The last class takes two numpy 2 dimensional arrays and returns a game with the arrays as payoff matrices.
All games have only 2 agents with equal number of actions.
All classes have 4 methods:
- agent_set - Returns set of agents;
- action_set - Returns set of actions;
- payoff - Returns payoff matrices of both agents;
- best_resp - Takes array of actions and returns the best responses.
It has only one function - PHC (Policy Hill Climbing). It includes both PHC and WoLF PHC (Win or Learn Fast).

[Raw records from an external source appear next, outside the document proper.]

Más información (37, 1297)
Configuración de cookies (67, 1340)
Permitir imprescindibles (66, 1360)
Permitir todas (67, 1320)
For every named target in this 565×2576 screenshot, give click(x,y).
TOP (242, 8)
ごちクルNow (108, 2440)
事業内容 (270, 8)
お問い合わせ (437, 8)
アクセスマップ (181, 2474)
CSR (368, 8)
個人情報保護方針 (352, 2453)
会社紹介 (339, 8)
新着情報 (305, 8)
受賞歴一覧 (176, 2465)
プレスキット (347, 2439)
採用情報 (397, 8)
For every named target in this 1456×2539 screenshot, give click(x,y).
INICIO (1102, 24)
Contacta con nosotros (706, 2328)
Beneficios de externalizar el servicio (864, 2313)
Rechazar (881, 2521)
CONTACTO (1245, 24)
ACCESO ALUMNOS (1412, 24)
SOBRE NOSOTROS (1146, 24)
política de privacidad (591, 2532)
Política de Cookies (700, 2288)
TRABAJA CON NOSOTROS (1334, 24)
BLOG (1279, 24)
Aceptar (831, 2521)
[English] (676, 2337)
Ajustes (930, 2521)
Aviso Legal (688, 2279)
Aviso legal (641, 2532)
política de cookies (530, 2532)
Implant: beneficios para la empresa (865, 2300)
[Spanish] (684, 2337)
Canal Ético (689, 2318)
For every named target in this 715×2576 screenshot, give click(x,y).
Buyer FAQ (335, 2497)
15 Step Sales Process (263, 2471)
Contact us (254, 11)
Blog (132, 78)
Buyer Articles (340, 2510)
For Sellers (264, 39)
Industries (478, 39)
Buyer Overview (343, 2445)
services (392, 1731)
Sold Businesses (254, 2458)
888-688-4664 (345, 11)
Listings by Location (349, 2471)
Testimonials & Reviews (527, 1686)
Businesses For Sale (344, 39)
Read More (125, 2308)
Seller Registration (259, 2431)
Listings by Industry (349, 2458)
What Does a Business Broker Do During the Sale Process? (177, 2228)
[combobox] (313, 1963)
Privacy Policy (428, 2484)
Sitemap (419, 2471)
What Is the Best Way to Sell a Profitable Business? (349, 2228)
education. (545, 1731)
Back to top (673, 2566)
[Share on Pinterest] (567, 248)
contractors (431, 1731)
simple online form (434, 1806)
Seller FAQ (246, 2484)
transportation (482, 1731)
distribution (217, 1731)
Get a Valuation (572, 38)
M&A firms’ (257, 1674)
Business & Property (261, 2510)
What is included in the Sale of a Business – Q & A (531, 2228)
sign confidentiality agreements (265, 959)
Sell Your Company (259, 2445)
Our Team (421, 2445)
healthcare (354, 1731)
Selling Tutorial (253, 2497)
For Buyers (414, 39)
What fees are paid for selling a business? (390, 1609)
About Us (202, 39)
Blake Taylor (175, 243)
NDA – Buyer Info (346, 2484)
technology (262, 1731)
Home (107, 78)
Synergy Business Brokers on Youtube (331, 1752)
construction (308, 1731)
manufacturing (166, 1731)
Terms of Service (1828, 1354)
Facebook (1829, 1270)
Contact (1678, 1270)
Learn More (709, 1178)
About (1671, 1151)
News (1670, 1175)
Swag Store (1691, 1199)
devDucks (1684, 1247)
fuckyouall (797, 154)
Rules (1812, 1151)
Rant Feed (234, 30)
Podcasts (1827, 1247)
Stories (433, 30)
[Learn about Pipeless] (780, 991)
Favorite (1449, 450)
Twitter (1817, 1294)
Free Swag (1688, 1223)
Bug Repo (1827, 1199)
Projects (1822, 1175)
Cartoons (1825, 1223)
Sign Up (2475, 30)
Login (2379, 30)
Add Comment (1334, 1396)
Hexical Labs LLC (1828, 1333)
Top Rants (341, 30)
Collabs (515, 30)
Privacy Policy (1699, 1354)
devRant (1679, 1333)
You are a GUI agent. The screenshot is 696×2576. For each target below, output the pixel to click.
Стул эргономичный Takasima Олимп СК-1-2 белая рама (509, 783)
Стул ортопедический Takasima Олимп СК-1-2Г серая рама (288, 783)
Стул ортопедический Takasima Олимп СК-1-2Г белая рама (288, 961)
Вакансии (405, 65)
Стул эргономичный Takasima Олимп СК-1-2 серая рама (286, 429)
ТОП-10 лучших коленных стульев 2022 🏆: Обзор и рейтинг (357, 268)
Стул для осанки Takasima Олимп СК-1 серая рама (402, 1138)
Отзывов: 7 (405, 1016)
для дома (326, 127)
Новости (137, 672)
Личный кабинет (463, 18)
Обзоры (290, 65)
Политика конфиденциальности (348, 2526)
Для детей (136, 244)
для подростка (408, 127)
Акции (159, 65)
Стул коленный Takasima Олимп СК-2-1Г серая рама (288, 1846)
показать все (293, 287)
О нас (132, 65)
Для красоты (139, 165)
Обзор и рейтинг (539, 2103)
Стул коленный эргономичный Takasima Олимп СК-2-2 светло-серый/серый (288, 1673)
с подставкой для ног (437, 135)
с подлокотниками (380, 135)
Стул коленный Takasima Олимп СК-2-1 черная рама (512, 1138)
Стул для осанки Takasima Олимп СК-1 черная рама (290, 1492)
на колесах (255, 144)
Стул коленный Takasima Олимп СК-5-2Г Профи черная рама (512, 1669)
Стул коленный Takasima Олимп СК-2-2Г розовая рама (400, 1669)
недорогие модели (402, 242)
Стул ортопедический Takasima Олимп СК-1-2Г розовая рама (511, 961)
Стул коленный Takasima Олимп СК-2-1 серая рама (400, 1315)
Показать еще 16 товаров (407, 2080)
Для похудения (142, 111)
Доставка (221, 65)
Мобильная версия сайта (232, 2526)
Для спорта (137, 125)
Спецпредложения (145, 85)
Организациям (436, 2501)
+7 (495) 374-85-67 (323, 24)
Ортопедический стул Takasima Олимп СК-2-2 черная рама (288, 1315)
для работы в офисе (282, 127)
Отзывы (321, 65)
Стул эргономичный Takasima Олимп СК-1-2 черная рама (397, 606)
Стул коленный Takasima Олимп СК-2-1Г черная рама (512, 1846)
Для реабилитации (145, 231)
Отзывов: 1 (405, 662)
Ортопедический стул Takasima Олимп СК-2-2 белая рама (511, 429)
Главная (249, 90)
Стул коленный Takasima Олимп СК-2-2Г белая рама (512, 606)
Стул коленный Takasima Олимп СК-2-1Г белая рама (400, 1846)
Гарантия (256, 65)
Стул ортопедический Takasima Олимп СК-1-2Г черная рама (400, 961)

The algorithms were taken from: Win or Learn Fast Policy Hill-Climbing algrorithm is taken from Bowling, M. and Veloso, M., 2002. Multiagent learning using a variable learning rate. Artificial Intelligence, 136(2), pp.215-250.
As arguments it takes:
- game;
- immediate reward;
- gamma (discount parameter);
- alpha_param (share of maximum Q in Q-value):
- it takes [b, a] and puts into alpha = 1/(b + a*t);
- variable t is current itiration.
- delta_param (change of policy):
- if WoLF, it takes 3 values [b, a, c], puts them into the delta for win strategy and into the delta for loss strategy.
- if not-WoLF, it takes 1 value as a fixed delta in [0,1].
- iter_max (maximum number of iterations);
- explore_rate (exploration rate in [0,1]);
- WoLF (turns on WoLF PHC when True).
Jupyter notebook example.ipynb includes a demonstrative execution code.